• _SELECTED EXCERPT_
Quote Originally Posted by Bill Greenwood View Post
Tom, I and others on this topic should accept your diagnosis. The trouble must lie with the first carb, the overhauled one,just as you say, even when it is no longer on the airplane, . Why couldn't I see that all along,rather then trying to have a logical discussion about the symptoms and what had already been checked?
And Im glad we disagree, if you agreed with me, I'd assume that I was wrong and change my opinion. And I dont have much experience with engines, other than Air Force mechanic school and owning and flying three small 4 cylinder Lycomings for 10 years or so, unless you count the decades of partial working on engines from small single cylinder to V-12s, in motorcycles, cars and airplanes.
So it must be the carb that was overhauled, and even when it is not on the engine, it must have left negative vibes, that only occur under 1200 rpm.
I am having some trouble with my car, a miss or cutting out a low speed. I took it to the shop and told them it must be the overhauled carb, and they looked at me kind of funny and claimed it had fuel injection instead of a carb. Im going to try another shop that might be able to find the defective carb hidden in that engine.
We once actually had trouble with an ovehauled carb on a SNJ, got it back from the oh shop and while the plane would start and run it would die at idle, Turns out the oh shop does a lot of duster engines which spend a lot of time idling and the shop had set the float level like they do in dusters, thus too lean for the SNJ.
And what does all that have to do with the ability to trouble shoot on line? All my years dealing with customers has taught me the only way to trouble shoot any problem is to do the whole job yourself. Step by step, square 1 step 1 to finish, Believe it or not you can't do that thru the computer screen. So don't get all up tight because somebody calls you on it.

• _REQUIRED WORK_
Please set down the passage of the carburetor post word for word, starting with "I am having" and going on through "for the SNJ.".

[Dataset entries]
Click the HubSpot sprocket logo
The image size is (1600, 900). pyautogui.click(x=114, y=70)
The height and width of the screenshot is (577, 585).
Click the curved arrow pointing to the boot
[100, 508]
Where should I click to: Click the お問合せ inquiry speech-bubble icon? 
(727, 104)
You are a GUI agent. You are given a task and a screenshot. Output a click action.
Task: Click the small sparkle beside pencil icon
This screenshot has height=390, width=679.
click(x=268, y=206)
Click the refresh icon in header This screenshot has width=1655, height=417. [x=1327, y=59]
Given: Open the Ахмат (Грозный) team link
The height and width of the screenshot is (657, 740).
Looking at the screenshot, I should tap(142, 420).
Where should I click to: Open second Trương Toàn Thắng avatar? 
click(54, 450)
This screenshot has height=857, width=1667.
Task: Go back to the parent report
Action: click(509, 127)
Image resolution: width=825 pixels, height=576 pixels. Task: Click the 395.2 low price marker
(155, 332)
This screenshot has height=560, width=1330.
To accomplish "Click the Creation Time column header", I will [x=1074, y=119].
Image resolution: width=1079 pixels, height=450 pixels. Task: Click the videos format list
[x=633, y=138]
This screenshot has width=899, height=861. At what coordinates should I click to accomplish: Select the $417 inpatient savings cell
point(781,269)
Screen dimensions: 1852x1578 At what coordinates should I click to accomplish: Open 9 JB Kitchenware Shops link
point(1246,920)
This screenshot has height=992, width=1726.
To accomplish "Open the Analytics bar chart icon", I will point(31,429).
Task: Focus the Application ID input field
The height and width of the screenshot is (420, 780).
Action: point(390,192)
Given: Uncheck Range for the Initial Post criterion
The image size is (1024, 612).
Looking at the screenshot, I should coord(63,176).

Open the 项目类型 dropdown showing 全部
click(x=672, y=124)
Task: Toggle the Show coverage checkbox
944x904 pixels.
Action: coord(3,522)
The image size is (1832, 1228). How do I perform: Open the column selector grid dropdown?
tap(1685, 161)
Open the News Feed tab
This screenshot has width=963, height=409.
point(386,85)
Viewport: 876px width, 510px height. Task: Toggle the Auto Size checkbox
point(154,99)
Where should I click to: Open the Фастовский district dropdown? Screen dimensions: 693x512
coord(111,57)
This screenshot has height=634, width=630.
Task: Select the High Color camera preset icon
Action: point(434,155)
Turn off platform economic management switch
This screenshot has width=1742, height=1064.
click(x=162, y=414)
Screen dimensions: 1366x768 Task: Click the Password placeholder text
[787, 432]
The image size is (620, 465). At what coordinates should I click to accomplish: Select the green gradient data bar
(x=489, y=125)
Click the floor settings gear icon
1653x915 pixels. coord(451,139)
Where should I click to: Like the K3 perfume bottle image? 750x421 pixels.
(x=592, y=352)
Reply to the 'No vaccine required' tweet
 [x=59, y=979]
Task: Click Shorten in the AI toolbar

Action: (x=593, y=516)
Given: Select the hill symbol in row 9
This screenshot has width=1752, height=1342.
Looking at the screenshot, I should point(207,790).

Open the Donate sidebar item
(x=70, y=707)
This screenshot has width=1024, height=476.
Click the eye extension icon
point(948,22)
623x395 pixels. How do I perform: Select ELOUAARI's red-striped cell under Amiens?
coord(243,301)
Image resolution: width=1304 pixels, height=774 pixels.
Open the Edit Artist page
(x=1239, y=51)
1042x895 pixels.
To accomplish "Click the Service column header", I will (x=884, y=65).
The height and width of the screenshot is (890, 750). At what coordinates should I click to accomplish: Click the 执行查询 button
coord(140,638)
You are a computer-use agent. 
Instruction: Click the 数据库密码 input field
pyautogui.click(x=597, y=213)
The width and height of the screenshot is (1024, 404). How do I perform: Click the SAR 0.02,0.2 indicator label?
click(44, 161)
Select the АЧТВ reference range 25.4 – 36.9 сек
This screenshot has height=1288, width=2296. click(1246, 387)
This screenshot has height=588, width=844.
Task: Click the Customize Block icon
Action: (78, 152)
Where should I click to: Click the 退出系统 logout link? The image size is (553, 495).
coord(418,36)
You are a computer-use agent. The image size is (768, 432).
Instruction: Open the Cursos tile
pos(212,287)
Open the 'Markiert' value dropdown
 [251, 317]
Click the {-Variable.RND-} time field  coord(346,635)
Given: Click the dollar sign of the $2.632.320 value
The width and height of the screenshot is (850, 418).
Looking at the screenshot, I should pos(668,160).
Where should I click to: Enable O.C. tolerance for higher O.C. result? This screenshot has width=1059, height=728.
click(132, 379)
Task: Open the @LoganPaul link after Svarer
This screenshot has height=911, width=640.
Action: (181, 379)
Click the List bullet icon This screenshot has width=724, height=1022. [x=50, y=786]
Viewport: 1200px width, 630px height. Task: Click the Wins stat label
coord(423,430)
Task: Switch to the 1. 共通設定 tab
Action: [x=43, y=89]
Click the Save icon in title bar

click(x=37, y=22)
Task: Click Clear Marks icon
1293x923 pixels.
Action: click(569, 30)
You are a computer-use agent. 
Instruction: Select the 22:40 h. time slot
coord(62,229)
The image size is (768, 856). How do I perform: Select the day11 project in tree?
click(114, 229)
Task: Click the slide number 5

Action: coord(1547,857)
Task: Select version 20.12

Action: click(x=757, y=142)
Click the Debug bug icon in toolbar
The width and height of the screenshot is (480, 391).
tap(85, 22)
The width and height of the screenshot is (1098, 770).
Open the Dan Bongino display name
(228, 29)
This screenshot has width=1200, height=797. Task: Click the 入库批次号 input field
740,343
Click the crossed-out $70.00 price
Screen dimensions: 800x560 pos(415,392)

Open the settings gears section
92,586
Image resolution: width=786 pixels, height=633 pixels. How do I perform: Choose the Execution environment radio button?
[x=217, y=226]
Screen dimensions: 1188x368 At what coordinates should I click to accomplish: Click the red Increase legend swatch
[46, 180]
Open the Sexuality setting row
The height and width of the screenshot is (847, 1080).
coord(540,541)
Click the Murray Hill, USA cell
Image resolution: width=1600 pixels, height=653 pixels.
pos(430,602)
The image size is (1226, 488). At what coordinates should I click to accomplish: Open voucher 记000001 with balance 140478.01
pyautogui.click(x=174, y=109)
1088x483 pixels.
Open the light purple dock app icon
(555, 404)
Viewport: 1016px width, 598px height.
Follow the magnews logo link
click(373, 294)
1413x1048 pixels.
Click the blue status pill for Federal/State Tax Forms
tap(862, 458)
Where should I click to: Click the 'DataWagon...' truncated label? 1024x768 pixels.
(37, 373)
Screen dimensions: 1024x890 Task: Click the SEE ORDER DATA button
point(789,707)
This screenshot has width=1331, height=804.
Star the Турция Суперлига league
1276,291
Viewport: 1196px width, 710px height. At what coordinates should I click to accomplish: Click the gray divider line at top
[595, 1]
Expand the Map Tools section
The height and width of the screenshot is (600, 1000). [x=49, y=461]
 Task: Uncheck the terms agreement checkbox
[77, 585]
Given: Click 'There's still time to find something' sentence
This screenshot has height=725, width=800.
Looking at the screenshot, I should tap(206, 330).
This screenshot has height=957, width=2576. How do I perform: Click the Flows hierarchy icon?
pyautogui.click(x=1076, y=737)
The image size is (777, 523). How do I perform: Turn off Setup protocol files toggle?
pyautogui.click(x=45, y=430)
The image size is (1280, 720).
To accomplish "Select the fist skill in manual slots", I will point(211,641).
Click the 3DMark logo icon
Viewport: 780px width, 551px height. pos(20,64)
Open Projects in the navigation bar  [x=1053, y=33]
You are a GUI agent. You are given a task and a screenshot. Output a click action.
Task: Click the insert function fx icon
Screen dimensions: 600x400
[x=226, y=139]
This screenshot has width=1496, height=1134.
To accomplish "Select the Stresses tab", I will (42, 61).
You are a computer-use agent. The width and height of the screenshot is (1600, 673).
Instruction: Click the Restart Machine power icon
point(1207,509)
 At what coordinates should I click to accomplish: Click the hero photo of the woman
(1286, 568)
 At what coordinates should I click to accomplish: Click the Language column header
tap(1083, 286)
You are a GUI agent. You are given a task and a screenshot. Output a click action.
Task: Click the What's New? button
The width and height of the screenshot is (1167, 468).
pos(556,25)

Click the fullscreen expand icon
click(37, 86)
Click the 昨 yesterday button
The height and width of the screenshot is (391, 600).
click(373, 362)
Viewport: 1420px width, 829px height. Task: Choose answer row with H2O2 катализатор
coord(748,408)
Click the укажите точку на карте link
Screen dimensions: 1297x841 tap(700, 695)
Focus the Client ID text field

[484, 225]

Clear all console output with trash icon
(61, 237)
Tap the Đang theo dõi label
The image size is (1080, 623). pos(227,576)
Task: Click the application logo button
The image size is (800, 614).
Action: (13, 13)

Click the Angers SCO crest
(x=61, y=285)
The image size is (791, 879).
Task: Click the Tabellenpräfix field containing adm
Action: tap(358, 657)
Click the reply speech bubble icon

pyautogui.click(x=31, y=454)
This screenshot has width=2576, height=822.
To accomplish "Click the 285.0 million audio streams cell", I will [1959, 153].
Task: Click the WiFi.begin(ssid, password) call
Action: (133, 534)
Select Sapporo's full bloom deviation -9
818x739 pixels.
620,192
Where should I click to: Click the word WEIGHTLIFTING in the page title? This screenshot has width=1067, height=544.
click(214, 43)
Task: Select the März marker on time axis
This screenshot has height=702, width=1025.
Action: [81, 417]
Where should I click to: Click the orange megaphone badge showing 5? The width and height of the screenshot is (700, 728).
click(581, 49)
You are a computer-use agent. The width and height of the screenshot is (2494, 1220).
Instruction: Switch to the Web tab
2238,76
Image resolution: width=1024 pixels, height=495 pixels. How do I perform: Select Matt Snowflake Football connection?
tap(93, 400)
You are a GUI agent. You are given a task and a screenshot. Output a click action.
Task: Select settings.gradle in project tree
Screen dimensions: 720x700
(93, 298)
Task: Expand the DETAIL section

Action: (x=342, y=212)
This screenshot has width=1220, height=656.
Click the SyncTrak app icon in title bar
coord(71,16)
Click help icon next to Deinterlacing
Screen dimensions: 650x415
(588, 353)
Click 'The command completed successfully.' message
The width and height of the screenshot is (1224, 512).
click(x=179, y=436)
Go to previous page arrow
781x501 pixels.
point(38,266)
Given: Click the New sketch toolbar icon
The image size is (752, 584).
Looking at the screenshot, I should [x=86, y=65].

• _ANSWER SPACE_
I am having some trouble with my car, a miss or cutting out a low speed. I took it to the shop and told them it must be the overhauled carb, and they looked at me kind of funny and claimed it had fuel injection instead of a carb. Im going to try another shop that might be able to find the defective carb hidden in that engine.
We once actually had trouble with an ovehauled carb on a SNJ, got it back from the oh shop and while the plane would start and run it would die at idle, Turns out the oh shop does a lot of duster engines which spend a lot of time idling and the shop had set the float level like they do in dusters, thus too lean for the SNJ.